Item coordinate data |
- - - - -

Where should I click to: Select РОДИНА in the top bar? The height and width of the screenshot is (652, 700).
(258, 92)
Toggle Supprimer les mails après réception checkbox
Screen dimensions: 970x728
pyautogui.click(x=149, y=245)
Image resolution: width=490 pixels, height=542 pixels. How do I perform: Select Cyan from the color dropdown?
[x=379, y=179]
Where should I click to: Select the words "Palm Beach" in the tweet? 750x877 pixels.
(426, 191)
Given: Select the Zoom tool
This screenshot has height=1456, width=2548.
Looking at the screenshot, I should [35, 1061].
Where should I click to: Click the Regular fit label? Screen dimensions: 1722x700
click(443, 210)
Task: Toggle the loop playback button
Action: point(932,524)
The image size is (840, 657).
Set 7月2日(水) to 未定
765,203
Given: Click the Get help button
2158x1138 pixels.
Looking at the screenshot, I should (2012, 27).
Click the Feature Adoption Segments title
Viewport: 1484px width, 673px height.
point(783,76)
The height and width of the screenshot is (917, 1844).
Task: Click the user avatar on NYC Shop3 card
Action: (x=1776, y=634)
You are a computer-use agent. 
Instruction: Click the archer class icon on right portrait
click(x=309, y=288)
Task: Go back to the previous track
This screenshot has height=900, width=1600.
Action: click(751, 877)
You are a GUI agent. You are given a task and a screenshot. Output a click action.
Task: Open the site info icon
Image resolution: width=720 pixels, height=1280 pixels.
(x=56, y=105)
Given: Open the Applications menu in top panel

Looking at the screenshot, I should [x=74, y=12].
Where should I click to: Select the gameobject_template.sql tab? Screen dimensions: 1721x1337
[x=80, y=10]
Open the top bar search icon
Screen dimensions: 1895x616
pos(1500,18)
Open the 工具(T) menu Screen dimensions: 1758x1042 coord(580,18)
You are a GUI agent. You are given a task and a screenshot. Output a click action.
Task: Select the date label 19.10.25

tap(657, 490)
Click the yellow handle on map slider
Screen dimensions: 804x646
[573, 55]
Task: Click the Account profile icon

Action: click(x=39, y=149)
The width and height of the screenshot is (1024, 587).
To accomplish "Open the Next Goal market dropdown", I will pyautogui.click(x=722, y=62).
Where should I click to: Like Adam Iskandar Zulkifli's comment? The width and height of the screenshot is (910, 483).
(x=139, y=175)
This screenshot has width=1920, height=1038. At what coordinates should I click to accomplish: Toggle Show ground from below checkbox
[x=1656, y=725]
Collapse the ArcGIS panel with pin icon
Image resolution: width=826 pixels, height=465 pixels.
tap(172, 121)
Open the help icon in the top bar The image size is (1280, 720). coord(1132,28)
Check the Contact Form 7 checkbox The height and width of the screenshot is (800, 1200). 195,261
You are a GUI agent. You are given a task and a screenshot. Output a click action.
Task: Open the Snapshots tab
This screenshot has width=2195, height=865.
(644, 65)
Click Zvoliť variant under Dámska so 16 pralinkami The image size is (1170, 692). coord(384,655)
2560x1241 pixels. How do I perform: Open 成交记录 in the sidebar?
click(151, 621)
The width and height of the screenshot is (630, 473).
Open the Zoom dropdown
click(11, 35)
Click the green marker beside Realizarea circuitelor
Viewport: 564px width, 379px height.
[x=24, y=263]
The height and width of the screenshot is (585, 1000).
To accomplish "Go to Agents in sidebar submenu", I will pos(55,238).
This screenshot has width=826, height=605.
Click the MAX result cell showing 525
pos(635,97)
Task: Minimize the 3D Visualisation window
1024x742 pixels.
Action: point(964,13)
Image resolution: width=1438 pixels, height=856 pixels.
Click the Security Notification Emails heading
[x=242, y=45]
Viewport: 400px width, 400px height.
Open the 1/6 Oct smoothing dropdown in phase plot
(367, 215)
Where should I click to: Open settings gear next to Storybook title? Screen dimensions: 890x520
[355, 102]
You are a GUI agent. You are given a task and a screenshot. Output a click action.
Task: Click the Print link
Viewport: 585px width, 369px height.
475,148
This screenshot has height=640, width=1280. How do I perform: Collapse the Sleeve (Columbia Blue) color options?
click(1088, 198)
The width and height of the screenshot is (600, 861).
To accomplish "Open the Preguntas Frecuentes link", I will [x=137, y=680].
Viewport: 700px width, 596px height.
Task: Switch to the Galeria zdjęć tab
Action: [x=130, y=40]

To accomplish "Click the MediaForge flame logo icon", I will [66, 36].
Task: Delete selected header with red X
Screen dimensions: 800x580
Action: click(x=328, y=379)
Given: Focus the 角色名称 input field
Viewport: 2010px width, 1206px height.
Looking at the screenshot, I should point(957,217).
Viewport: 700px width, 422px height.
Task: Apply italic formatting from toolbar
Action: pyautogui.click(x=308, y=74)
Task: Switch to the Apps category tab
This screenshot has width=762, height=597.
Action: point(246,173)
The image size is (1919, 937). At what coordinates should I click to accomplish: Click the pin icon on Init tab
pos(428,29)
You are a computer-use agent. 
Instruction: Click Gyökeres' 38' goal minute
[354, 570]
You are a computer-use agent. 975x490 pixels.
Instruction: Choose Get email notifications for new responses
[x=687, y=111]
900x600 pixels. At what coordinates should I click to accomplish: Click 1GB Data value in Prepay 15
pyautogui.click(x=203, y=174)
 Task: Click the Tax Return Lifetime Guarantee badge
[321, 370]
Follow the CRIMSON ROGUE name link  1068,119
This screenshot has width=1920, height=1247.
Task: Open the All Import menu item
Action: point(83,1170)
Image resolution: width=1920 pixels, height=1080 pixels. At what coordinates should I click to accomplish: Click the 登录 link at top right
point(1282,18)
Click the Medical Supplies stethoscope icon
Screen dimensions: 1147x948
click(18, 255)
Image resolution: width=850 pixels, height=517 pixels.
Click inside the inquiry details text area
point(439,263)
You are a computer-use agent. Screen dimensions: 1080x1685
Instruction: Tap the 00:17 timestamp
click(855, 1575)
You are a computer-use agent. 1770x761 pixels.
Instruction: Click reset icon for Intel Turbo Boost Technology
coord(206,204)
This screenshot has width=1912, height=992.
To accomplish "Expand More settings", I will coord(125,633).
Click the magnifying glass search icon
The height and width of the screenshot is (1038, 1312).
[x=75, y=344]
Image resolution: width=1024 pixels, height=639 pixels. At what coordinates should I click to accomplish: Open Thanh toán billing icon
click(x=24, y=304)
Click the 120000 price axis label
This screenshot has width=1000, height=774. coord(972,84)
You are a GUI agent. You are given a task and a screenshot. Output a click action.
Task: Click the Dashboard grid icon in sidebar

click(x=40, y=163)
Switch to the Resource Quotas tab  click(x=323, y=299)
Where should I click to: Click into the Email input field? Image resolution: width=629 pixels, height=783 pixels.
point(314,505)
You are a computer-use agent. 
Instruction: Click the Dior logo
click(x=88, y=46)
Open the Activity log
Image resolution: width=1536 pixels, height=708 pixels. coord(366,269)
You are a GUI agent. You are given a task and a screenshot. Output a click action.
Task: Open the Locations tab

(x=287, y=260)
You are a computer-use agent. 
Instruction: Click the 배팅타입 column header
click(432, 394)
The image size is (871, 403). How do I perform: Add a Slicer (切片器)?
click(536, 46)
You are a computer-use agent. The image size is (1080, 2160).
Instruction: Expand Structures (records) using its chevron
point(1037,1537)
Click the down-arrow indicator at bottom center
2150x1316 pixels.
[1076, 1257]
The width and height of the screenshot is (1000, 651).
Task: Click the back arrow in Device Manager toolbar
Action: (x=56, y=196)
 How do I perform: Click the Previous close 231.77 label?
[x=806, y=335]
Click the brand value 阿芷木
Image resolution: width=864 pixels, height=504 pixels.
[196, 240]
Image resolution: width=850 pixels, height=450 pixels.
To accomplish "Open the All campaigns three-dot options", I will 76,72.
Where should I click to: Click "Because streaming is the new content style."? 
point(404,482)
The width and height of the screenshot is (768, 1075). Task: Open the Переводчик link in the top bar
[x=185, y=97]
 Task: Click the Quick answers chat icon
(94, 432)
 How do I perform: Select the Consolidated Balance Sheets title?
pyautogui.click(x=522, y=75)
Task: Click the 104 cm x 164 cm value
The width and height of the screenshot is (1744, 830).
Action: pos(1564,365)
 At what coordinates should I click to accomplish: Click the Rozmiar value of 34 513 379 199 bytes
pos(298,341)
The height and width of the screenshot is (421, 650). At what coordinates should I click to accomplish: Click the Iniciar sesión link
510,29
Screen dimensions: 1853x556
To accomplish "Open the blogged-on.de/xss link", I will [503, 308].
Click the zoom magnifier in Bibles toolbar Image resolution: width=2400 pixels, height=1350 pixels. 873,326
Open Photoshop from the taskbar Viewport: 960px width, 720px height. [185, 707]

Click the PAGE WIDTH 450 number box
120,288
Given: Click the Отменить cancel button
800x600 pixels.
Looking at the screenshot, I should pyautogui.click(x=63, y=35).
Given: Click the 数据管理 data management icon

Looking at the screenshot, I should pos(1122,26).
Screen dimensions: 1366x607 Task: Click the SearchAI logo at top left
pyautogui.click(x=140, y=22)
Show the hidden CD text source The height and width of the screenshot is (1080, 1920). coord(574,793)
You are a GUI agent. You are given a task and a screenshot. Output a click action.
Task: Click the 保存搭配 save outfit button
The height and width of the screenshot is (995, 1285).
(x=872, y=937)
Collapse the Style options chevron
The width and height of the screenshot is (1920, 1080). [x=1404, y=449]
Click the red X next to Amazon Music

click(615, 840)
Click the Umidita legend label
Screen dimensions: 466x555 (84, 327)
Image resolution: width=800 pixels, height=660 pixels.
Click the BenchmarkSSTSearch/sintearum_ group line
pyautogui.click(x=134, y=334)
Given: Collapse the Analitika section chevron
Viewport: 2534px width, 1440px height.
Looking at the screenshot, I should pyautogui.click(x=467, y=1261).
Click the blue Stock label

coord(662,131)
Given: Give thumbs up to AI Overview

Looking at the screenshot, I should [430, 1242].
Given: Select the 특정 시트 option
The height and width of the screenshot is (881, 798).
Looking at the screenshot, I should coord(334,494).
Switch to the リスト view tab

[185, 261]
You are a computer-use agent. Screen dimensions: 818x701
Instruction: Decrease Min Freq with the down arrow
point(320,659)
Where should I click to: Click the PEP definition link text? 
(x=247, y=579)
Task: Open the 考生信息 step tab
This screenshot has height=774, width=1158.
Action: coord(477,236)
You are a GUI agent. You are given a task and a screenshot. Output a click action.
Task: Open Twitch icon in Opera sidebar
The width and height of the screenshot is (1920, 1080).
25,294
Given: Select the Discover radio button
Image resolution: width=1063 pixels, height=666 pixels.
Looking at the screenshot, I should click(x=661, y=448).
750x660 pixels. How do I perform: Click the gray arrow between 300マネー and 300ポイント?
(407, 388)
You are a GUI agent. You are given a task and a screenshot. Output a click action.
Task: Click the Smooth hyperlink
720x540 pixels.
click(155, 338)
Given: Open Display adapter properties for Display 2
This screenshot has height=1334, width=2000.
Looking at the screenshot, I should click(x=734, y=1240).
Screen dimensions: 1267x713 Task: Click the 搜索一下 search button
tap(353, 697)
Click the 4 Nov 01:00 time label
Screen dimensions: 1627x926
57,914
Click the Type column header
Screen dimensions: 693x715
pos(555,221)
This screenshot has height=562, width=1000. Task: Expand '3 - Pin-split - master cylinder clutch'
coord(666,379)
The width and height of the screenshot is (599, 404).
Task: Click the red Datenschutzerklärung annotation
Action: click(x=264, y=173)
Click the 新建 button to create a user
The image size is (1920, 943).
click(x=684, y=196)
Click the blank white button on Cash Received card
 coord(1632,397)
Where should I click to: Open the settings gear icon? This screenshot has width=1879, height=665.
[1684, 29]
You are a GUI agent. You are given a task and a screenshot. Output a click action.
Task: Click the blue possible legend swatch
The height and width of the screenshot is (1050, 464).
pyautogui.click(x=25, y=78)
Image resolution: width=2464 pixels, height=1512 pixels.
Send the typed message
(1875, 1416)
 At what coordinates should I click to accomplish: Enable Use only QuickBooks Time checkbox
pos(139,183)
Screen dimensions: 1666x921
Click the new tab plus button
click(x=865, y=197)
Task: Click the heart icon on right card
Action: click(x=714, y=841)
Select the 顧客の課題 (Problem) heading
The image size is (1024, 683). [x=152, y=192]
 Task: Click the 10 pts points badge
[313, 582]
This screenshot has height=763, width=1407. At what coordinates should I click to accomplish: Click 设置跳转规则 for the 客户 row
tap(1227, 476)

- - - - -

Short task |
Count the lines of the records above that contain the string "badge", treating uppercase and lowercase as different, and reply with only the number.

Answer to the exercise |
2